What the exercise asks: Render the lines of the records starting at the line containing "Viewport: 568px width, 405px" and ending at the line containing "Click the gray" as a JSON list of strings, one string per line, with blank lines left out.
────────────────
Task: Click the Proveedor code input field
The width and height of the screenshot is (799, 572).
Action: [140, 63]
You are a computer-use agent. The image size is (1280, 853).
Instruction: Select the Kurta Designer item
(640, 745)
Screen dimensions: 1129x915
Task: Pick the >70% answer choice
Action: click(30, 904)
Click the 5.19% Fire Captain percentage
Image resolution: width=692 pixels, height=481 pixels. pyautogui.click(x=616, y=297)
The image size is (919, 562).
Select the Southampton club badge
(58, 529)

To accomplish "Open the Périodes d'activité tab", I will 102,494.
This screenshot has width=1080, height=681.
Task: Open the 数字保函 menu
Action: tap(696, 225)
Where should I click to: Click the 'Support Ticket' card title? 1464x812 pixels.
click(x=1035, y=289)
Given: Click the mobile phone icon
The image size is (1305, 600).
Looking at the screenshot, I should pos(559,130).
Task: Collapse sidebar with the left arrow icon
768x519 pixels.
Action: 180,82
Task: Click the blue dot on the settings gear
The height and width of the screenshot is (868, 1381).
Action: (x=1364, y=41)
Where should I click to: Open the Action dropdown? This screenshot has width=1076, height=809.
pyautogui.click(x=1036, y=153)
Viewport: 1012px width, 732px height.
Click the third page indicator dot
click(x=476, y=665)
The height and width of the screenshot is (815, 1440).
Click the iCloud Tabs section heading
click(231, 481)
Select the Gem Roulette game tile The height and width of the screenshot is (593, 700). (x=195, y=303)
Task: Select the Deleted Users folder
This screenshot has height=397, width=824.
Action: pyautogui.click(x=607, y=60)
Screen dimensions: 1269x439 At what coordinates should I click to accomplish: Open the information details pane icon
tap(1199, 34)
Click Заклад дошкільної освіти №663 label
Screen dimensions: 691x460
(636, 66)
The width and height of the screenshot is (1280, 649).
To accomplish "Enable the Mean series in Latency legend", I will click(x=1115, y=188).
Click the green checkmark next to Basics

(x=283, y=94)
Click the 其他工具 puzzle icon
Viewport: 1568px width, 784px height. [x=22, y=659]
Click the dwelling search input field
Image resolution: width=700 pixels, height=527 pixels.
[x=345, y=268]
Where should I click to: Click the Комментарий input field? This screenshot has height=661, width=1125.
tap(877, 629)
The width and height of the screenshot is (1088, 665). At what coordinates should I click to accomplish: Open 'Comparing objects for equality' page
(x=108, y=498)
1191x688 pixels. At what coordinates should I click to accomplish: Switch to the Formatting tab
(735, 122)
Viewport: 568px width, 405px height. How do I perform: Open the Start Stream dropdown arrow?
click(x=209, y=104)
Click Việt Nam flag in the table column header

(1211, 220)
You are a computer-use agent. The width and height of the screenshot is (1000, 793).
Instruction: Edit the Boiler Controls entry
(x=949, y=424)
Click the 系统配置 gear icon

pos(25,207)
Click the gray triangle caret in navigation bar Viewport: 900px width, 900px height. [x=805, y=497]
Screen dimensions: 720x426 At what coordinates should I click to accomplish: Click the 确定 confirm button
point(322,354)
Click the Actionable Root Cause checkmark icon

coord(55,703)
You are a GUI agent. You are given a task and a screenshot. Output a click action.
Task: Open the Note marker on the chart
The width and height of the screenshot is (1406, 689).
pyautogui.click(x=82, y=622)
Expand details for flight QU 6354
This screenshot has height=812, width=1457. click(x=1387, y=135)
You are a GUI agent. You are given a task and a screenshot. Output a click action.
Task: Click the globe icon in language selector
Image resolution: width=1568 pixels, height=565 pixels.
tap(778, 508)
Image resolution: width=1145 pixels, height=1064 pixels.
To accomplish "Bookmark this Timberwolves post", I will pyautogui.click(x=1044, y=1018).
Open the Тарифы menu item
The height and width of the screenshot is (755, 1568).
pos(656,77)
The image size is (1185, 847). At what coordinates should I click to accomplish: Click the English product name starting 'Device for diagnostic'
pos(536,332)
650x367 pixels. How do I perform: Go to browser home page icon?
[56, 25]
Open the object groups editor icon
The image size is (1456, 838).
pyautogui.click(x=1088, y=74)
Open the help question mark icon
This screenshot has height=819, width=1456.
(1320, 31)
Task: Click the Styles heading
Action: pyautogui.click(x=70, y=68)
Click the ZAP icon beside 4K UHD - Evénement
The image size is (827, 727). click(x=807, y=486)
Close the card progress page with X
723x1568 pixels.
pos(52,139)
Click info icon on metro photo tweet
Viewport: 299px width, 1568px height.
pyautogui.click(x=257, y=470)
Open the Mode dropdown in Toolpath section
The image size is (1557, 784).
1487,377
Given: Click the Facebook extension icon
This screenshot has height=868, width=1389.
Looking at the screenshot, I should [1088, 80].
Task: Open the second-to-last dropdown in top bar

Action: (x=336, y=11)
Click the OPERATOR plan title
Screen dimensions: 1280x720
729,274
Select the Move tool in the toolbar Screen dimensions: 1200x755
────────────────
Written solution:
[
  "Viewport: 568px width, 405px height. How do I perform: Open the Start Stream dropdown arrow?",
  "click(x=209, y=104)",
  "Click Việt Nam flag in the table column header",
  "(1211, 220)",
  "You are a computer-use agent. The width and height of the screenshot is (1000, 793).",
  "Instruction: Edit the Boiler Controls entry",
  "(x=949, y=424)",
  "Click the 系统配置 gear icon",
  "pos(25,207)",
  "Click the gray triangle caret in navigation bar Viewport: 900px width, 900px height. [x=805, y=497]"
]